I rely heavily on GitLab CI. The baseline I have in mind is a plain React SPA—the kind you get from a stock scaffold (e.g. Vite + React, or the classic CRA-style setup): client-side routing, npm run build producing static assets, no full-stack framework in the repo. One pipeline can still carry that app from dependency install through every quality gate, onto a review environment, and finally into integration tests that hit a real deployed URL. The shape below is the pattern I keep coming back to—not minimal YAML porn, but the stages and intent I want every serious frontend MR to pass.

Why this layout

MRs should prove three things before anyone spends time in a browser: the app builds, behavior is covered by fast tests, and the diff doesn’t introduce style, type, or security noise. Only after that do I pay the cost of a live preview and slower E2E runs. GitLab’s review apps make that second phase natural: deploy once, test against the same URL reviewers will open.

Stage 1 — install

A dedicated install stage (or a well-cached prepare job) installs dependencies once—npm ci, pnpm install --frozen-lockfile, or whatever matches the repo—and passes artifacts (e.g. node_modules, lockfile validation) to later jobs. The goal is: no duplicate installs across parallel test jobs unless the cache already makes them cheap.

Stage 2 — test (everything short of a browser against production)

When test runs, I treat it as a checklist, not a single script:

1. Build — npm run build (Vite/React CLI output: a dist/ or build/ folder of static files). If the bundle doesn’t compile, nothing else matters.
2. Unit tests — fast, isolated tests (Vitest, Jest, etc.).
3. SAST — GitLab’s static application security scanning (or an equivalent job) so obvious issues surface in the MR.
4. Prettier — formatting as a hard gate (--check), so style debates don’t land in review.
5. Lint — ESLint (or Biome lint) with the project’s rules.
6. Typecheck — tsc --noEmit (or the framework’s type-check command) separate from the build when it catches different failure modes.
7. Dependency / vulnerability scanning — npm audit, GitLab Dependency Scanning, or SCA in the same spirit; easy to tighten over time without restructuring the pipeline.

Jobs here can run in parallel after install; failures are visible per concern (types vs lint vs audit) instead of one opaque “ci failed” step.

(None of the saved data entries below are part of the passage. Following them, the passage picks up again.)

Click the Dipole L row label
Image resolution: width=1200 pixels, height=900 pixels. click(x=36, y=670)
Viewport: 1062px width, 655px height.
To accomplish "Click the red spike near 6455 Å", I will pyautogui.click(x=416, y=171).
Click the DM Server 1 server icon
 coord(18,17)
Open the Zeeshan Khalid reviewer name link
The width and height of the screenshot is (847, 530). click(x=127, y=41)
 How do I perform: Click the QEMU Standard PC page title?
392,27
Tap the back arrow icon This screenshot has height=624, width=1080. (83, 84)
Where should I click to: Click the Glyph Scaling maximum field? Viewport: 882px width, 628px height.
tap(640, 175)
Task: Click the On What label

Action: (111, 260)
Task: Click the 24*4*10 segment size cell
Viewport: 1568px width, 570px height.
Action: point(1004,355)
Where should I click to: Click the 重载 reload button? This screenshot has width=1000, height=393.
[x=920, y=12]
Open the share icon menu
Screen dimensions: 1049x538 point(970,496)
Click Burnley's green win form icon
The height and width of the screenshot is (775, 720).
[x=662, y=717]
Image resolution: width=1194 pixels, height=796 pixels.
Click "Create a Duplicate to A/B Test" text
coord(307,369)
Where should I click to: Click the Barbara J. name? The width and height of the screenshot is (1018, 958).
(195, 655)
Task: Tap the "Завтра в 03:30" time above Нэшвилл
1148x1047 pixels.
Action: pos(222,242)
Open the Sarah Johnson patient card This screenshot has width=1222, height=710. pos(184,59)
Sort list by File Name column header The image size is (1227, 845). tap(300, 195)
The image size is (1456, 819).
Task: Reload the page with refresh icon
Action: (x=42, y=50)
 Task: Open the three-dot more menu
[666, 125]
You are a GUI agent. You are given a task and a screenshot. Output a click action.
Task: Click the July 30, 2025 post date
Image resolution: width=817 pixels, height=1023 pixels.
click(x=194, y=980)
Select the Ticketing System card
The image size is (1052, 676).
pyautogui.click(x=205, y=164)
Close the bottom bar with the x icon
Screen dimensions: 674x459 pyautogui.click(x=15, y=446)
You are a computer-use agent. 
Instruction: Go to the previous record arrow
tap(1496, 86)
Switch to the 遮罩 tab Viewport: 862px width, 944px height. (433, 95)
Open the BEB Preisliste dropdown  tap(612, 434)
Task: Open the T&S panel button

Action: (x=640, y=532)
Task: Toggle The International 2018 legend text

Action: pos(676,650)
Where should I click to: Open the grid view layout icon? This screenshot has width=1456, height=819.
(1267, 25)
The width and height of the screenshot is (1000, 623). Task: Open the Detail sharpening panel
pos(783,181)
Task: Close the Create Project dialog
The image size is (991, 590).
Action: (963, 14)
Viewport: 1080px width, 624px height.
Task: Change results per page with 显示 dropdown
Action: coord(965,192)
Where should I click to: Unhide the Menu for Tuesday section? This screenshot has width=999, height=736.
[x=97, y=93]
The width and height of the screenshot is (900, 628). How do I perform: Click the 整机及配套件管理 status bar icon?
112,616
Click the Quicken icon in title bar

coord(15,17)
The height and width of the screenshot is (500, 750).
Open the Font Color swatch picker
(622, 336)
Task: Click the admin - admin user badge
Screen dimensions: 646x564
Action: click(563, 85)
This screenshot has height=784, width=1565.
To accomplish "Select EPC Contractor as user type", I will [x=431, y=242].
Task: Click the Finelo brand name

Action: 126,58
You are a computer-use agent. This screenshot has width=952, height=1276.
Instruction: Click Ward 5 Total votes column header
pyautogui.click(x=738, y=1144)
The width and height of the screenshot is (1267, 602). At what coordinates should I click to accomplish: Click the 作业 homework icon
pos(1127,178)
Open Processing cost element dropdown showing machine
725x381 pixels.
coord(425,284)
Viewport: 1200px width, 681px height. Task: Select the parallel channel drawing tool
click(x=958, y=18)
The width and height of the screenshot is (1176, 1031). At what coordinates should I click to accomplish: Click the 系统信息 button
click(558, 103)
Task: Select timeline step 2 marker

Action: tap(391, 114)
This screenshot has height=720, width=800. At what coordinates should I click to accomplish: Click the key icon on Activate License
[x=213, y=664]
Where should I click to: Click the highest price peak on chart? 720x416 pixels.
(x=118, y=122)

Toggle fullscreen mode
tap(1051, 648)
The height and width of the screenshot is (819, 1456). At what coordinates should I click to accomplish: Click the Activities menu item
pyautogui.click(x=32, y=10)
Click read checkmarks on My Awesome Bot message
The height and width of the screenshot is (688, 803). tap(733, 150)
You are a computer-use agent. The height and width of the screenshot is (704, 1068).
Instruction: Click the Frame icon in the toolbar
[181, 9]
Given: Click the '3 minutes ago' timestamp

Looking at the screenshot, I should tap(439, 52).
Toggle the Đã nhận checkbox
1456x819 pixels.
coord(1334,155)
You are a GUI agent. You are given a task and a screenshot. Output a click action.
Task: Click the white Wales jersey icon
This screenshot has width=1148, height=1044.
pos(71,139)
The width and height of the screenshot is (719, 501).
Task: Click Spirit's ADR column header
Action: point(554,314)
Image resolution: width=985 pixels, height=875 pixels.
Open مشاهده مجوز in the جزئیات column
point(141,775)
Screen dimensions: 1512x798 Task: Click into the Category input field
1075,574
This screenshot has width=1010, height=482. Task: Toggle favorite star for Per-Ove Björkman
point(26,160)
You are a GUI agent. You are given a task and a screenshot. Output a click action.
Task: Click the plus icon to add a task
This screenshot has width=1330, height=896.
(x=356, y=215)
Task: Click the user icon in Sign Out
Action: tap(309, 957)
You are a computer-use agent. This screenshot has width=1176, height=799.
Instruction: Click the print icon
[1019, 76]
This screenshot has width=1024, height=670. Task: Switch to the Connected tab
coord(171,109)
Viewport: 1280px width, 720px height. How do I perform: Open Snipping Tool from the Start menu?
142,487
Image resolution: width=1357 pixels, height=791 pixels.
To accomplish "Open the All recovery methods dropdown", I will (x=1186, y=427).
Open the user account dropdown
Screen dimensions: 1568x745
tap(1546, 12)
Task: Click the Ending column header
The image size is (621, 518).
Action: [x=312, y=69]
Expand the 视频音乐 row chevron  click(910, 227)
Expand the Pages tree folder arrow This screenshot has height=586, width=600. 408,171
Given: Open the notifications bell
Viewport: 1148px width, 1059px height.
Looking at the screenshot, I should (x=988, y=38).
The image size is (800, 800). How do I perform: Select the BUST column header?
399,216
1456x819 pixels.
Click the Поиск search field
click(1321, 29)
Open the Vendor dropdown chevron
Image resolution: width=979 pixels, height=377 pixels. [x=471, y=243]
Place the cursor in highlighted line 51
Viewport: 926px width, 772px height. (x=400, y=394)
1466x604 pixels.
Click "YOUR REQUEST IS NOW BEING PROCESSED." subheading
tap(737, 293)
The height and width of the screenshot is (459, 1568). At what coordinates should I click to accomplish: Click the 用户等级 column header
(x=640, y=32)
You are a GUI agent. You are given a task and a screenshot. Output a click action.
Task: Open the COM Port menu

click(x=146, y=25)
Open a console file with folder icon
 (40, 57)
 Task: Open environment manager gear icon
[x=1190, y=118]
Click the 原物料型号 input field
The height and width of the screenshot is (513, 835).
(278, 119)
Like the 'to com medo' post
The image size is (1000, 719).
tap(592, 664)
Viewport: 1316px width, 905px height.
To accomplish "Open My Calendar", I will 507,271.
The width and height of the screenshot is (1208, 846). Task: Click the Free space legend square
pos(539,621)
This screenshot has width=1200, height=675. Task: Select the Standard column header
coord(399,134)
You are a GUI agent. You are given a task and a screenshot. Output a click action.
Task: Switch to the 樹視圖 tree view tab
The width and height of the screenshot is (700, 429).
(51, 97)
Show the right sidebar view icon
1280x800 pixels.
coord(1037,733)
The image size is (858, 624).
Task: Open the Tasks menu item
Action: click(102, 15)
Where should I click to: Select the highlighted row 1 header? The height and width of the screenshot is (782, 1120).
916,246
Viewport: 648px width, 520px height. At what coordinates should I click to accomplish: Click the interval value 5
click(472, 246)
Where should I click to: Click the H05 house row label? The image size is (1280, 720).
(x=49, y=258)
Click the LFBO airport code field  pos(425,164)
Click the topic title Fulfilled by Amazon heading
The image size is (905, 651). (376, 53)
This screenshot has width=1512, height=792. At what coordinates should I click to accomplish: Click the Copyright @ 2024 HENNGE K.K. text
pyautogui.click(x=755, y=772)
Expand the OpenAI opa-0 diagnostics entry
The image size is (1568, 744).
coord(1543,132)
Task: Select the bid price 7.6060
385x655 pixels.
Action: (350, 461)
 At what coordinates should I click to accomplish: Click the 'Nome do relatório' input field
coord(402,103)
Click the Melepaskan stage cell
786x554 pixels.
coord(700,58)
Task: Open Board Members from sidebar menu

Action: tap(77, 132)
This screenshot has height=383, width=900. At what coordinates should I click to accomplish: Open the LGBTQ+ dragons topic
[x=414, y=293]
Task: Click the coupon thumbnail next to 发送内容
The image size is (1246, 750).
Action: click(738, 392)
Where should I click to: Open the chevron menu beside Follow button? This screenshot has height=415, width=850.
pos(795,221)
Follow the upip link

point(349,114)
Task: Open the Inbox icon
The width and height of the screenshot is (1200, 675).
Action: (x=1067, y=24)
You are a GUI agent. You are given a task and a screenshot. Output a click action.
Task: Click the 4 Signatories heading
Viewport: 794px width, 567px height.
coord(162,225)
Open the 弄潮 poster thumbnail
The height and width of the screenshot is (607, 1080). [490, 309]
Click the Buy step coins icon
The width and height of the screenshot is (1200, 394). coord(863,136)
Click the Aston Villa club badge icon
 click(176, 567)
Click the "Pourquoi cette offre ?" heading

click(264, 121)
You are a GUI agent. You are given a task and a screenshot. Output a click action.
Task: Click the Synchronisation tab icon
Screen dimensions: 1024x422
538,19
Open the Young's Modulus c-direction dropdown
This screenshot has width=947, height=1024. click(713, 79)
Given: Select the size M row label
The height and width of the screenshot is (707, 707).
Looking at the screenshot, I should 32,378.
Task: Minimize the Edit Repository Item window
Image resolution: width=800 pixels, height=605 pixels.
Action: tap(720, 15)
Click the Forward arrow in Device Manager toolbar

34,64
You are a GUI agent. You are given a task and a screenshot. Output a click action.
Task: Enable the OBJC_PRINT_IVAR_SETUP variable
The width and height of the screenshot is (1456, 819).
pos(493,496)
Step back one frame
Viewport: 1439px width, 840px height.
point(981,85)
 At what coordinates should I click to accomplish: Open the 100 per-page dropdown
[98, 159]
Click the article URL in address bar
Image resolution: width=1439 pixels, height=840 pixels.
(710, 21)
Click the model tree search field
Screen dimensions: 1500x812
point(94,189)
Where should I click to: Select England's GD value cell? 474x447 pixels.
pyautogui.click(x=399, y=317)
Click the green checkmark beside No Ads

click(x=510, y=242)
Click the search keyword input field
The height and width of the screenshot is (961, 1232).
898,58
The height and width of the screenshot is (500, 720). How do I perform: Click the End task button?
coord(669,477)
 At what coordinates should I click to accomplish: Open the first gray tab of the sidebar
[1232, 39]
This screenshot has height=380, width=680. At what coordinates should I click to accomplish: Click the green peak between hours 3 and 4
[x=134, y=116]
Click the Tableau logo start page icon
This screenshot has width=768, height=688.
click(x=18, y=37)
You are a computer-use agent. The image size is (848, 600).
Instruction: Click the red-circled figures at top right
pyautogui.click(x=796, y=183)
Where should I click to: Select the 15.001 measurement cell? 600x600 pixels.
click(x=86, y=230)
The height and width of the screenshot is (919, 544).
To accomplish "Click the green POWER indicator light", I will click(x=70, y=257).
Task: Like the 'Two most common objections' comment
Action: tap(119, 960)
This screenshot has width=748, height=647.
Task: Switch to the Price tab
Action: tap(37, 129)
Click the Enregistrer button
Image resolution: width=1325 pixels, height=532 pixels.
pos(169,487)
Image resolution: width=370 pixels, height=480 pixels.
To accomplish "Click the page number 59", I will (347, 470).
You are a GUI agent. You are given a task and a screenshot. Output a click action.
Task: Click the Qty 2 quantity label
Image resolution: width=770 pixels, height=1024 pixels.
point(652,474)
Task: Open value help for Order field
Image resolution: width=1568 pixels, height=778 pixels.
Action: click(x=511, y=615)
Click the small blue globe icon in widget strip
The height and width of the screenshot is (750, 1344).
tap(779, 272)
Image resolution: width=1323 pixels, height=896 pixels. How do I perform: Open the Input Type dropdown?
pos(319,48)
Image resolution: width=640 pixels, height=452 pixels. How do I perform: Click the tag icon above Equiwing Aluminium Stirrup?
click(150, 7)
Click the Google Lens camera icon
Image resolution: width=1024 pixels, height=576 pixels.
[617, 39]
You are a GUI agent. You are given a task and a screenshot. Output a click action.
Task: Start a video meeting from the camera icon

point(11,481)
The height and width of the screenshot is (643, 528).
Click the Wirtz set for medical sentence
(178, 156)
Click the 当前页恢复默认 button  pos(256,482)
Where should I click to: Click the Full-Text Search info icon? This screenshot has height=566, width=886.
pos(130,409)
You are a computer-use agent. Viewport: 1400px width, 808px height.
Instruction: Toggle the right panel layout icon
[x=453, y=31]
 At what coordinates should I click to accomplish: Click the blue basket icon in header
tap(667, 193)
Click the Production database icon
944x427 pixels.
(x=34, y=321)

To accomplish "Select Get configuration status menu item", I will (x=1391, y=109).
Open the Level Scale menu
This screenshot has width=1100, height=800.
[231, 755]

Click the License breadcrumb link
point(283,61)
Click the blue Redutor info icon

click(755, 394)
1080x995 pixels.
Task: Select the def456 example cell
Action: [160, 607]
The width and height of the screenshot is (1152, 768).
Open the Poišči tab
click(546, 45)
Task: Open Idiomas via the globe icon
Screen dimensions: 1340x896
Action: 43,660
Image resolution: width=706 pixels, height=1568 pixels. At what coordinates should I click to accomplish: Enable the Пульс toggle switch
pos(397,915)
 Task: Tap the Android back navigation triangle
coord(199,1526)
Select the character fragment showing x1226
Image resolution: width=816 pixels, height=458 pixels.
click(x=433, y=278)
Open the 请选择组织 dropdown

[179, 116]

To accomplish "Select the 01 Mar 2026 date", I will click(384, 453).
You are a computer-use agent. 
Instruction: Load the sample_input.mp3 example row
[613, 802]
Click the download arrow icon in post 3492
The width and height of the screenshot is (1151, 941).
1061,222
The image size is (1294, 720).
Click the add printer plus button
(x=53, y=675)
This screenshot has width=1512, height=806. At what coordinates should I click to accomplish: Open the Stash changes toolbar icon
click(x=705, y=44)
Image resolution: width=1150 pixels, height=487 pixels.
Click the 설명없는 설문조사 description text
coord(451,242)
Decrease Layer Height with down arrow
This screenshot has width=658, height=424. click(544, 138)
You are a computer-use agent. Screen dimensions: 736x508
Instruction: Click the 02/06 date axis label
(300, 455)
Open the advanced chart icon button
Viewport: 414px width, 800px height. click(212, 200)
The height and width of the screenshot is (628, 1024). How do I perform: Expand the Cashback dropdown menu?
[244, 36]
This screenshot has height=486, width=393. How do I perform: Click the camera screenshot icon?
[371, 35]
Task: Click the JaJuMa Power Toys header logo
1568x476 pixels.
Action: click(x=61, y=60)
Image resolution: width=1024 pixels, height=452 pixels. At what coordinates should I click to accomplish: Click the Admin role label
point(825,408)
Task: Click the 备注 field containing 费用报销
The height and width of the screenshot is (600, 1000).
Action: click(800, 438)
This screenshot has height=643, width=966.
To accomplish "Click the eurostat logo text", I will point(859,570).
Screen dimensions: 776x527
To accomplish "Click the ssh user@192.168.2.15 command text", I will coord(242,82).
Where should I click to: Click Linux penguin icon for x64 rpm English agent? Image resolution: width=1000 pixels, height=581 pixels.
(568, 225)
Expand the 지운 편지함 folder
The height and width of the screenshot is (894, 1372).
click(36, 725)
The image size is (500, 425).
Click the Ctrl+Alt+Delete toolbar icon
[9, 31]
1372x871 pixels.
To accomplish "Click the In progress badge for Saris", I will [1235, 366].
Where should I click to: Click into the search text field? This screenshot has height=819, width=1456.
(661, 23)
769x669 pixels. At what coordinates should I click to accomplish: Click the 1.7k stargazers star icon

Stage 3 — deploy review environment

After test is green, the pipeline deploys to a review app (dynamic environment per branch or MR)—for a React SPA that usually means publishing the static build to whatever serves your previews (object storage + CDN, Nginx, Kubernetes ingress, GitLab Pages–style hosting, etc.). That gives a stable-enough URL for humans and for automation. The deploy job is the bridge between “compiles on CI” and “behaves like the real product behind HTTP.”

Stage 4 — integration / E2E (Playwright)

With the review URL available, integration tests—I use Playwright against the deployed app—run against the same environment reviewers use. That catches routing, auth cookies, API base URLs, and asset loading bugs that unit tests miss. These jobs belong after deploy by design: they’re slower and flakier, so they shouldn’t block the fast feedback loop until the cheap gates pass.

Extending without rewriting

The same skeleton accepts more gates later: container scanning, license compliance, visual regression, perf budgets, or stricter SAST rules—usually as extra jobs or stages, not a redesign. The mental model stays: install → verify locally on CI → ship to review → prove it in a browser.

If I had to name the genre: it’s a case-shaped guide—opinionated ordering grounded in how I actually run frontends on GitLab.